(Extracted data entries)
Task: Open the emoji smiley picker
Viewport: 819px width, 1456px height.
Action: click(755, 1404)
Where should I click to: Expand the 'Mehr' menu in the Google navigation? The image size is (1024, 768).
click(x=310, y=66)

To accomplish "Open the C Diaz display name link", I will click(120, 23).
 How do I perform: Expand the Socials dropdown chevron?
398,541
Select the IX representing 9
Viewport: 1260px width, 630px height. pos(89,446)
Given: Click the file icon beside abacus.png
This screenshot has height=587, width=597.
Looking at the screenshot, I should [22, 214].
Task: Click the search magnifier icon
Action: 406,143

● WORK REQUEST
Please show, exactly as written, every line above that contains the word "Open".

● EXPECTED OUTPUT
Task: Open the emoji smiley picker
To accomplish "Open the C Diaz display name link", I will click(120, 23).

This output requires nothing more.